» AIM OF THE TASK: Using the records below, write out only the lines from the line containing "Open stock code 002243" up to and including the line containing "Given: Refresh the", exactly, with no pictures.

» RECORDS TO PROCESS:
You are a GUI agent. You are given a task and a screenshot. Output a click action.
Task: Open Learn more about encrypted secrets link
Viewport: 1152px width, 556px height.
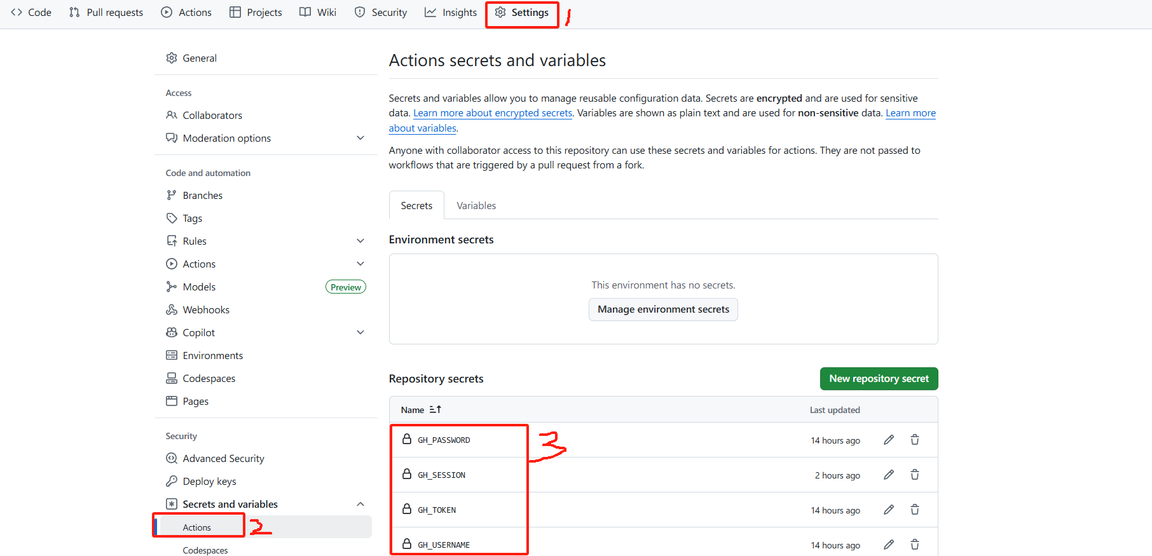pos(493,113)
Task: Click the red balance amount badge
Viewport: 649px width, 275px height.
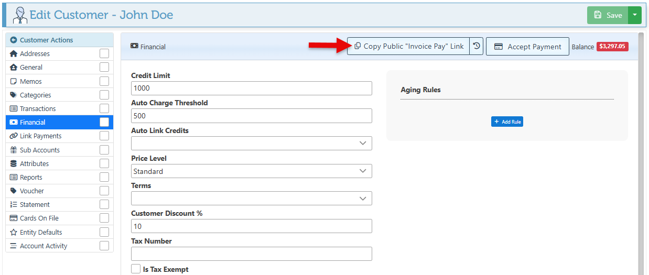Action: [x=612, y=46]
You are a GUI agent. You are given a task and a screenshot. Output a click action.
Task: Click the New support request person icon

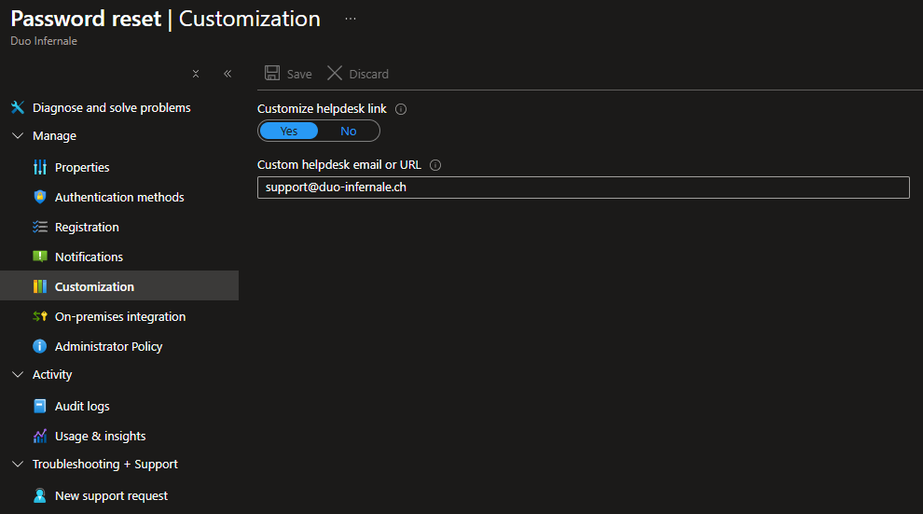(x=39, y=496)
--
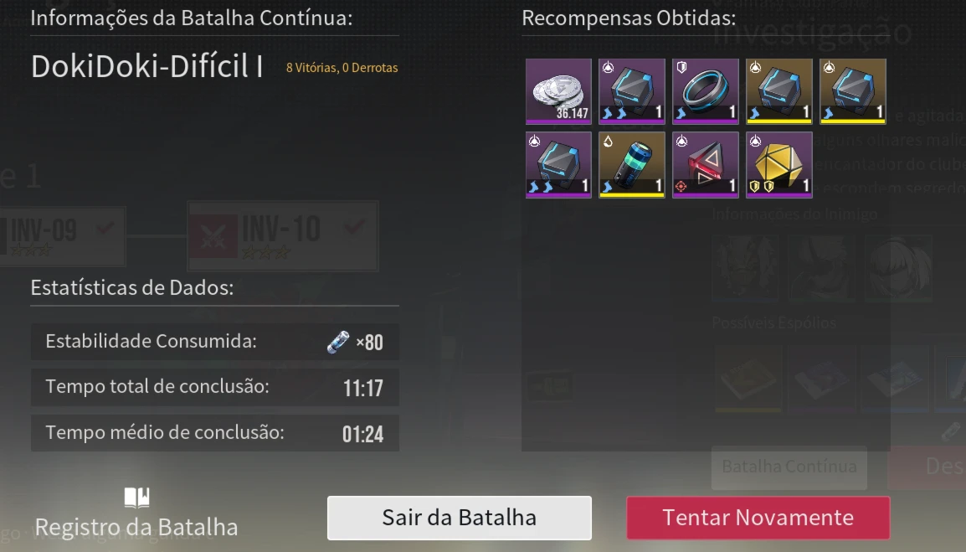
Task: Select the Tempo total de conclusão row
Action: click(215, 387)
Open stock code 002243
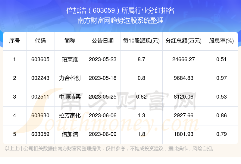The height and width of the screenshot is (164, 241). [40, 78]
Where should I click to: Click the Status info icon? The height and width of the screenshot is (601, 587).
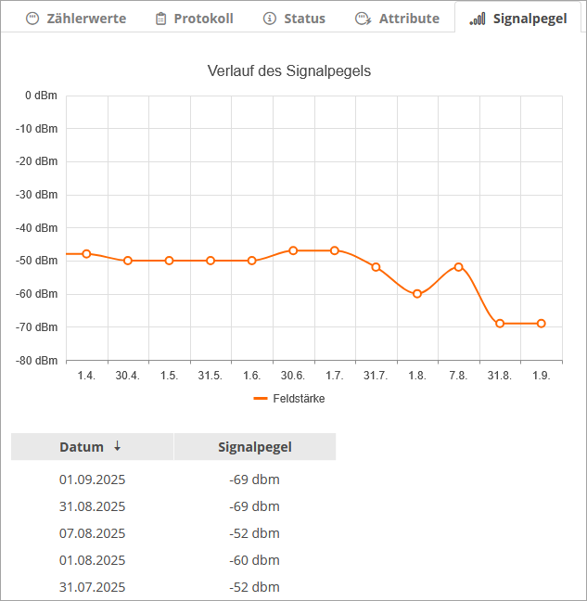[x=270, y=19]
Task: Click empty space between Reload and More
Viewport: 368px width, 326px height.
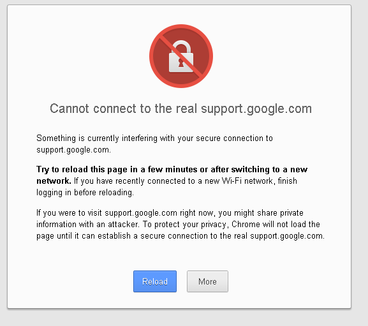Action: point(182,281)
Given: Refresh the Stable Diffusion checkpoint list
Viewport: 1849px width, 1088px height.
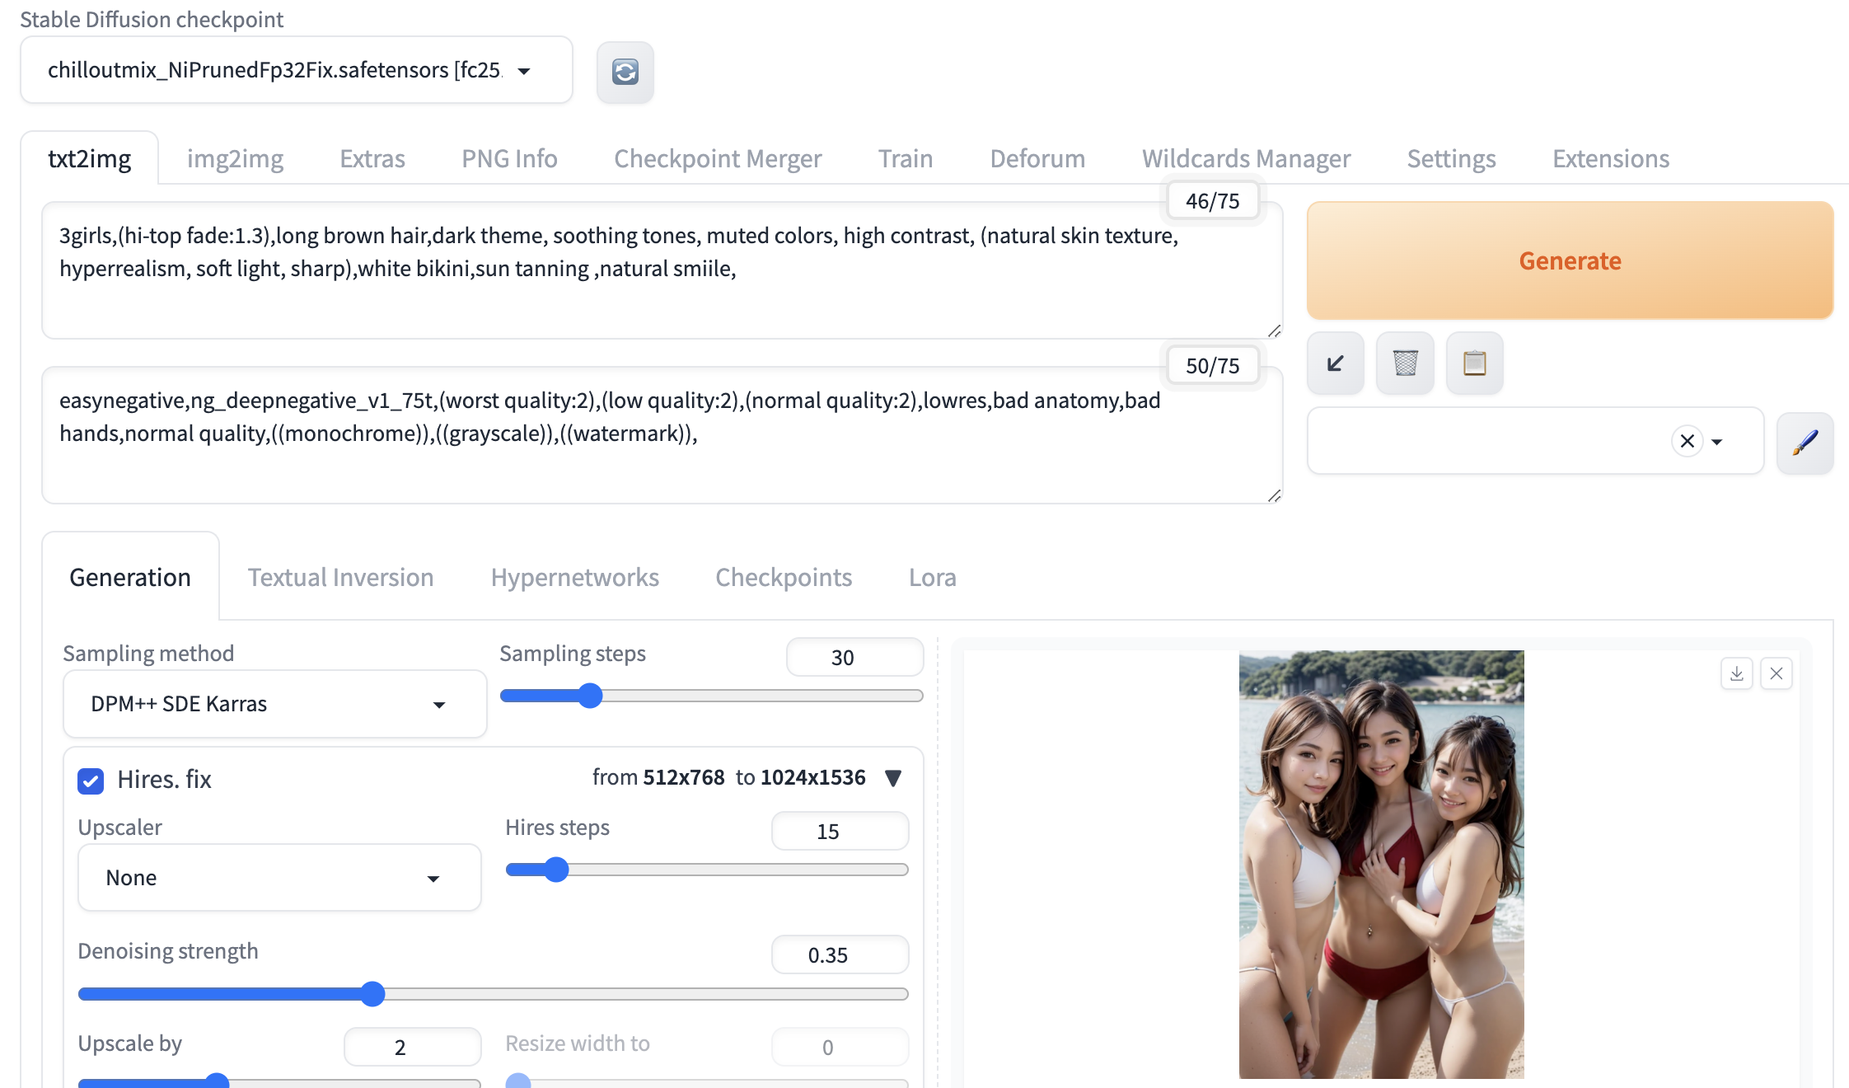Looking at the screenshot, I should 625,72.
...
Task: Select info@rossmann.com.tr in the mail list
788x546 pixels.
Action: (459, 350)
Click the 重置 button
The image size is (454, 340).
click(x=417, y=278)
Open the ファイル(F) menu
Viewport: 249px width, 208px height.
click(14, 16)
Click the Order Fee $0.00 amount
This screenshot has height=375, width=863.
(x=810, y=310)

» EXERCISE RESULT:
Open stock code 002243
The height and width of the screenshot is (164, 241). [40, 78]
Where should I click to: Click the Status info icon? The height and width of the screenshot is (601, 587).
[x=270, y=19]
Task: Click empty space between Reload and More
Viewport: 368px width, 326px height.
Action: point(182,281)
Given: Refresh the Stable Diffusion checkpoint list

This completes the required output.